All other variables are interpreted as ‘docvars’, meaning that are understood as metadata attached to the relevant document. The Corpus of Decisions: International Court of Justice (CD-ICJ) is already structured in this format so that you do not have to do anything other than call corpus() on it once.

Tokenization Link to heading

1tokens <- tokens(x = corpus)

Tokenization is a routine step in almost any NLP workflow.

The function tokens() takes a corpus object and outputs a tokens object.

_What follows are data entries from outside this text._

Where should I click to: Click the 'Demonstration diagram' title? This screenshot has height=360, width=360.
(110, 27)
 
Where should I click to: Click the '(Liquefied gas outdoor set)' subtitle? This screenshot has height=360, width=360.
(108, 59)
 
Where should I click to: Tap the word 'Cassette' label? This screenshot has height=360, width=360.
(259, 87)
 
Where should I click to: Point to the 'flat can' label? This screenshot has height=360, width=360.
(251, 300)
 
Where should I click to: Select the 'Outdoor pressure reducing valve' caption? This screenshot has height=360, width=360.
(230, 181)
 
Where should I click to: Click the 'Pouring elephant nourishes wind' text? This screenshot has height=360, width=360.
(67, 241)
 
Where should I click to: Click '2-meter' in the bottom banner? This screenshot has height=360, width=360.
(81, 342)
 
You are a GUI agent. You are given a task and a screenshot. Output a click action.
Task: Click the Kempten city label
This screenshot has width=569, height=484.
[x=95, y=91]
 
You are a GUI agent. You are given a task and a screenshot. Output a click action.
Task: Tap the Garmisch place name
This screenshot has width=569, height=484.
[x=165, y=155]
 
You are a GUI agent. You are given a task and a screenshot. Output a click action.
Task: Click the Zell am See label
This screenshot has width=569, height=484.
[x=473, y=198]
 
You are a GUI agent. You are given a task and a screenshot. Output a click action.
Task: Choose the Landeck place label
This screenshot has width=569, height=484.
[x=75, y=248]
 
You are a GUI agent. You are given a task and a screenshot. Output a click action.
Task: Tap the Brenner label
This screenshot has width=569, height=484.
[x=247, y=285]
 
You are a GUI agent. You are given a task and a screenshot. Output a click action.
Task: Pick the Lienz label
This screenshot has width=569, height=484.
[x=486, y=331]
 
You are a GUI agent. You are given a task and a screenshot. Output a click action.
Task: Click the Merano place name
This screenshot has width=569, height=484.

Tokenization breaks down a continuous text (a string, to be precise) into individual parts (tokens). Whitespace is most often used as a token boundary. In Western languages this reflects an intuitive definition of a word but can deviate from intuition when freestanding numbers, special characters or other uncommon sequences of characters are part of the text.1

For example: the string ‘International Court of Justice’ would be split along whitespace into four tokens: ‘International’, ‘Court’, ‘of’ and ‘Justice’. During tokenization it is common to remove special characters, numbers, emojis and so on. However, we will not remove any content since KWIC works best when the keywords are viewed in their original context.

Run KWIC Analysis Link to heading

1kwic <- kwic(x = tokens,
2             pattern = "terrorism",
3             window = 8,
4             valuetype = "fixed",
5             case_insensitive = TRUE)

The function kwic() runs the Key Word in Context analysis based on a given tokens object.

  • x is the primary parameter that defines the tokens input.
  • pattern = "terrorism" defines the keyword that is to be searched for.
  • window = 8 is the number of tokens before and after the hit to be included in the context window. I’ve set it to 8 tokens, but try different values and observe how the results change.
  • value = fixed informs the function that we are looking for a fixed term. Other options are regex or glob to input more complex search expressions.
  • case_insensitive = TRUE means that we ignore case during the keyword search. This is often useful because it ignores capitalization errors or can include headings.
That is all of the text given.